▶ **Working data**:
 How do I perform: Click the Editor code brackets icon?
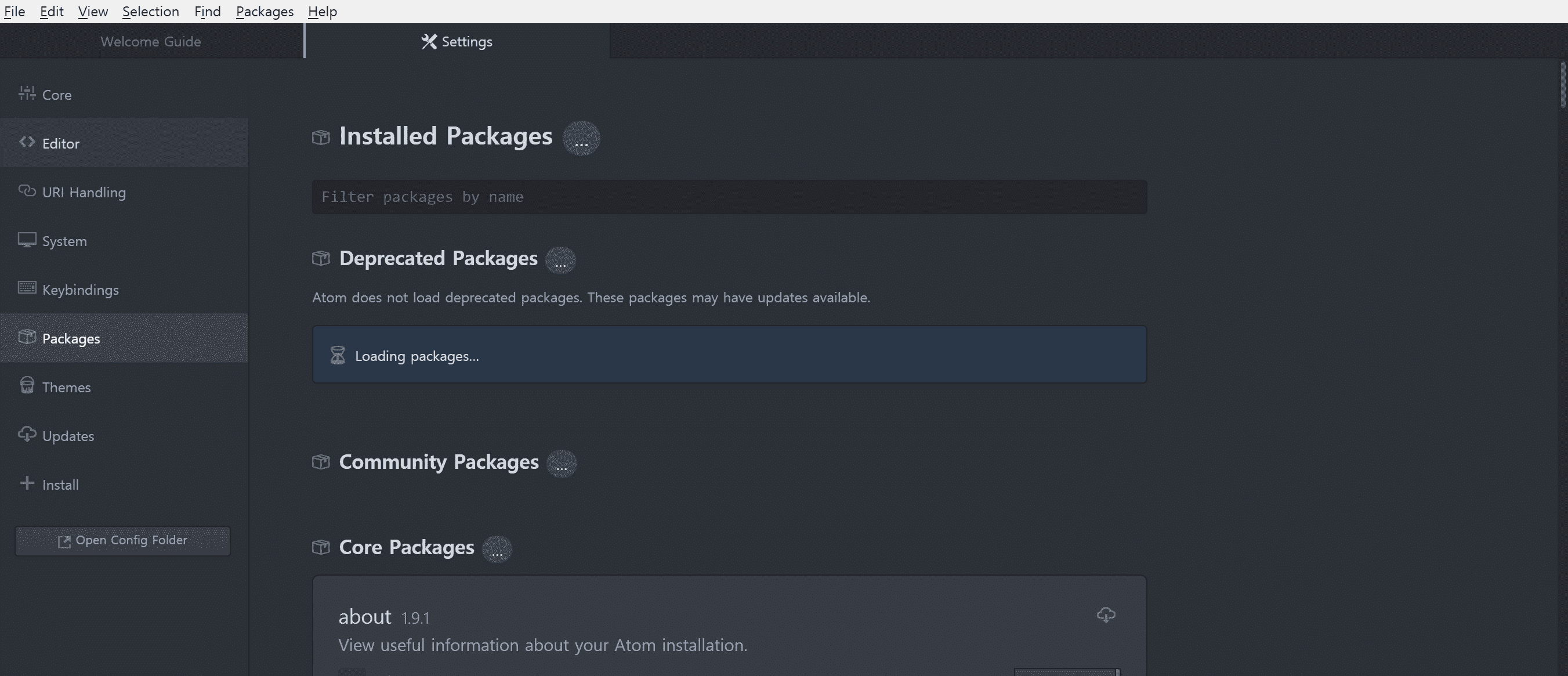[27, 142]
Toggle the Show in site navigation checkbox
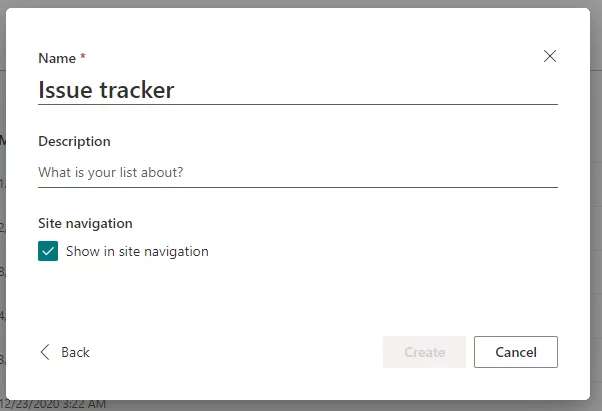This screenshot has width=602, height=411. [48, 251]
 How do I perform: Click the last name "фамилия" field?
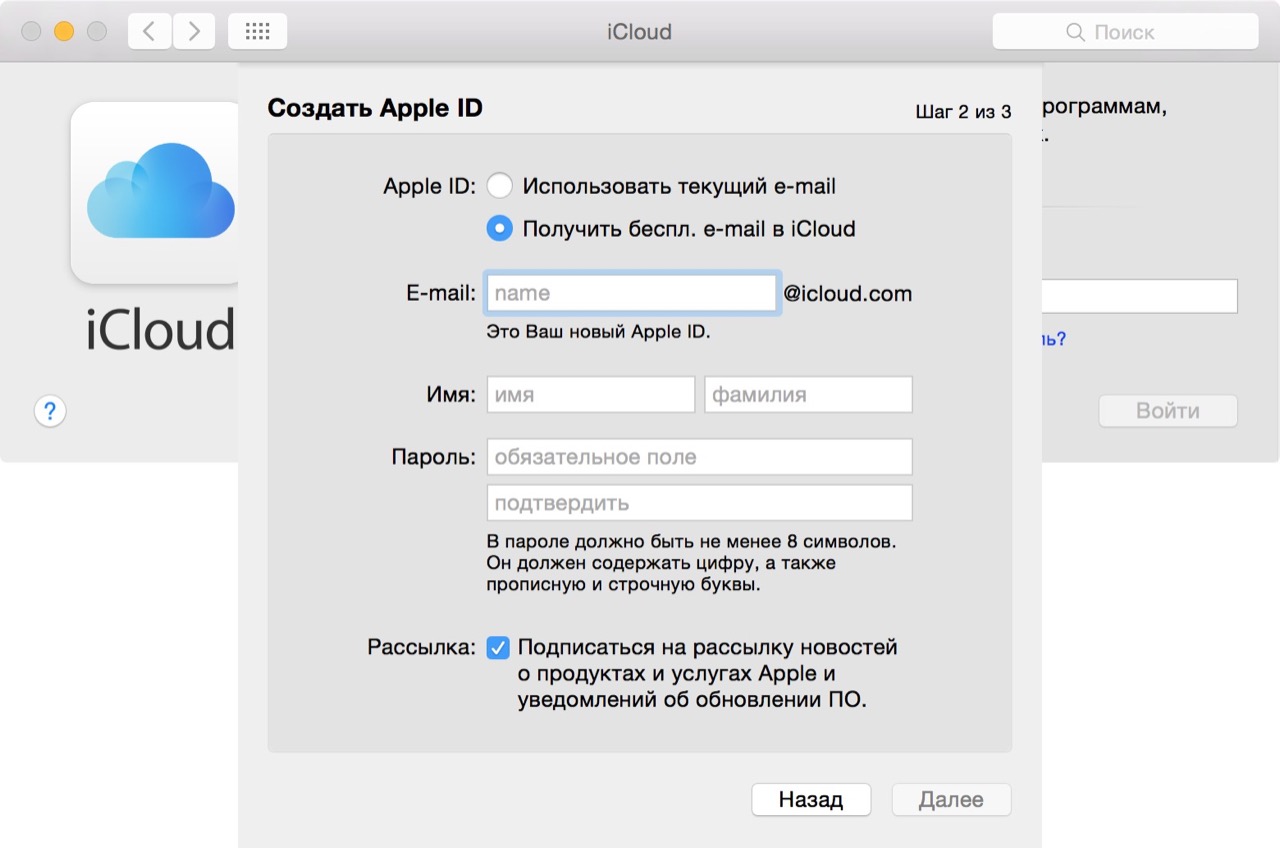pos(808,395)
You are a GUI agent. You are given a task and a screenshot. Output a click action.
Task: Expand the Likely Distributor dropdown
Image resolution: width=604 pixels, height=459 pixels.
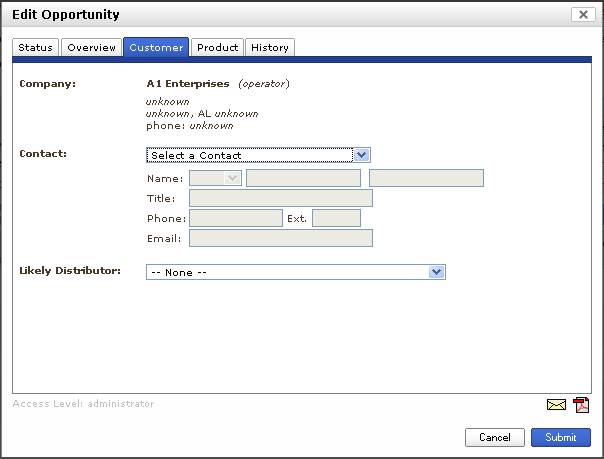coord(295,272)
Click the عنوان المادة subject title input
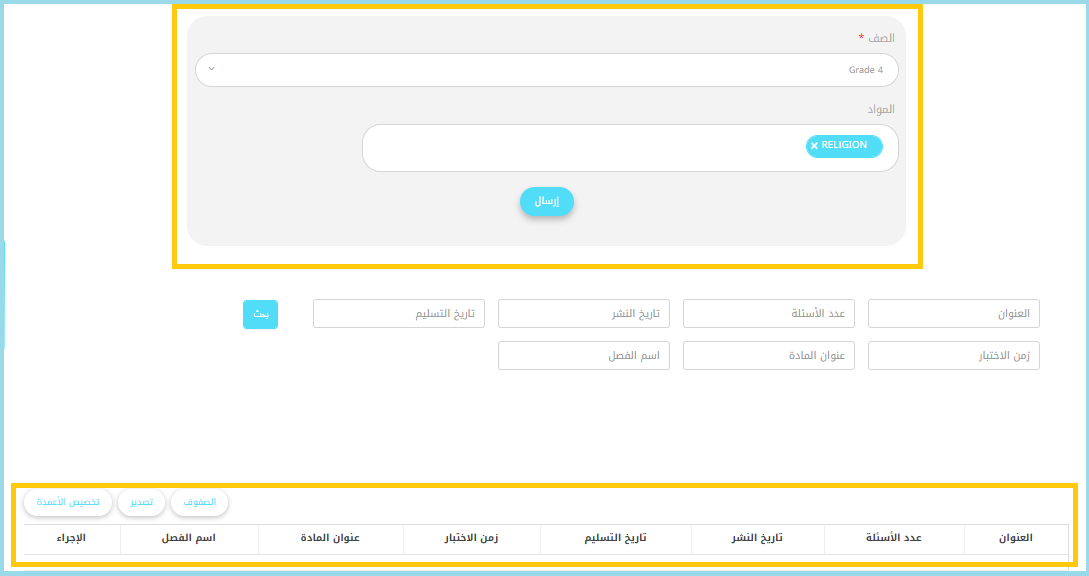This screenshot has width=1089, height=576. pyautogui.click(x=768, y=356)
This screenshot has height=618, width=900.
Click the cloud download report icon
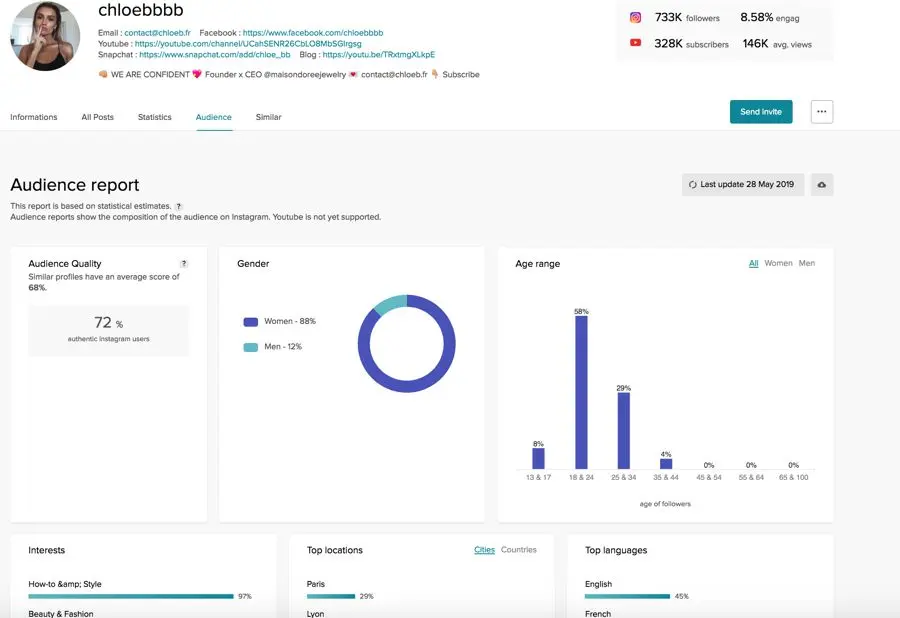point(821,185)
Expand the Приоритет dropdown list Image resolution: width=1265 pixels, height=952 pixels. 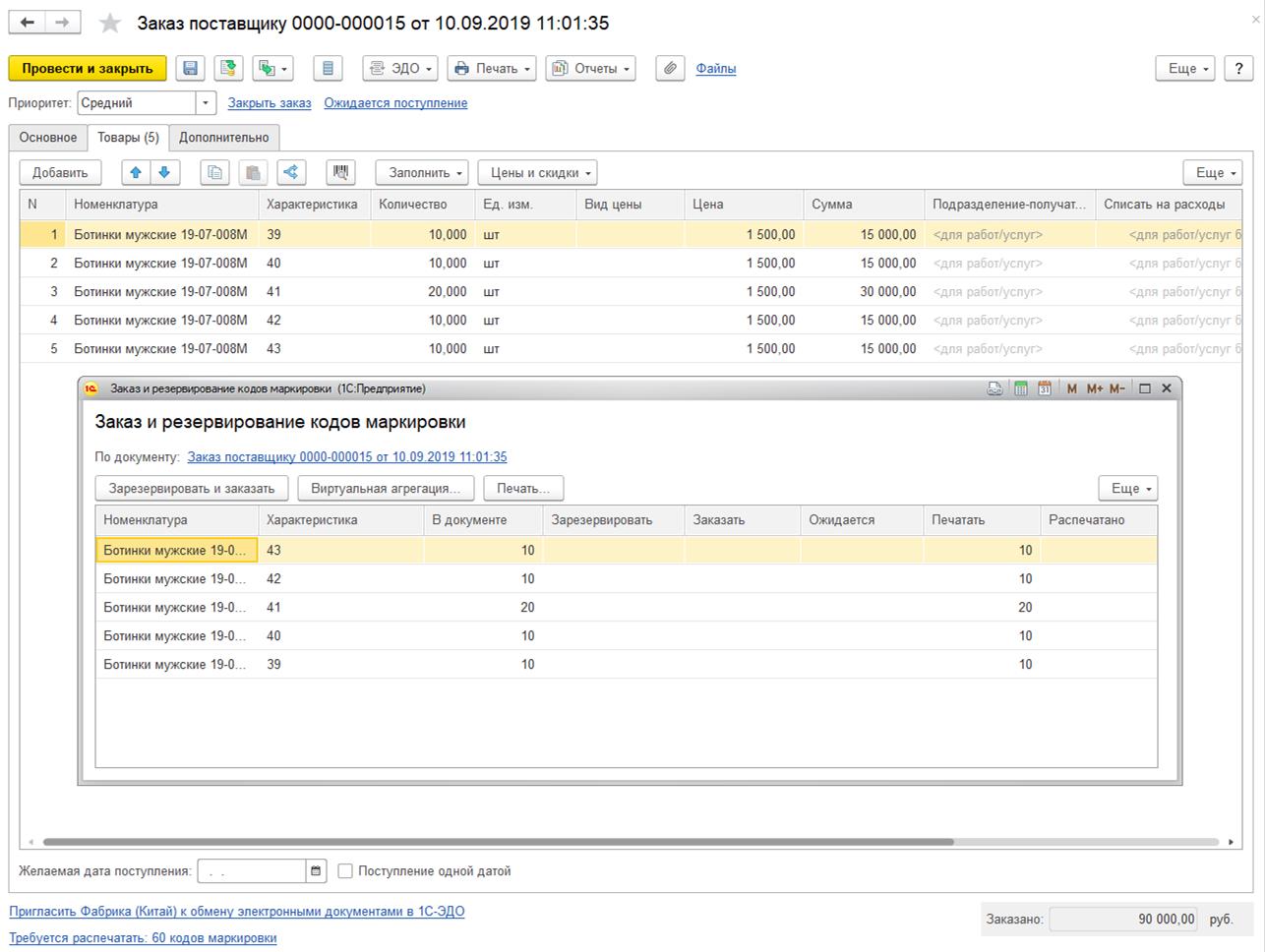pos(206,103)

▶ **Stated task**: Copy out the items above exactly, everything from the line containing "How do I perform: Click the last" down to the line containing "point(821,185)", with both of those lines included. Omit the pictures from your copy.

▶ **Task response**:
 How do I perform: Click the last name "фамилия" field?
pos(808,395)
You are a GUI agent. You are given a task and a screenshot. Output a click action.
Task: Expand the Likely Distributor dropdown
Image resolution: width=604 pixels, height=459 pixels.
coord(295,272)
Click the عنوان المادة subject title input
This screenshot has width=1089, height=576. pyautogui.click(x=768, y=356)
This screenshot has height=618, width=900.
Click the cloud download report icon
point(821,185)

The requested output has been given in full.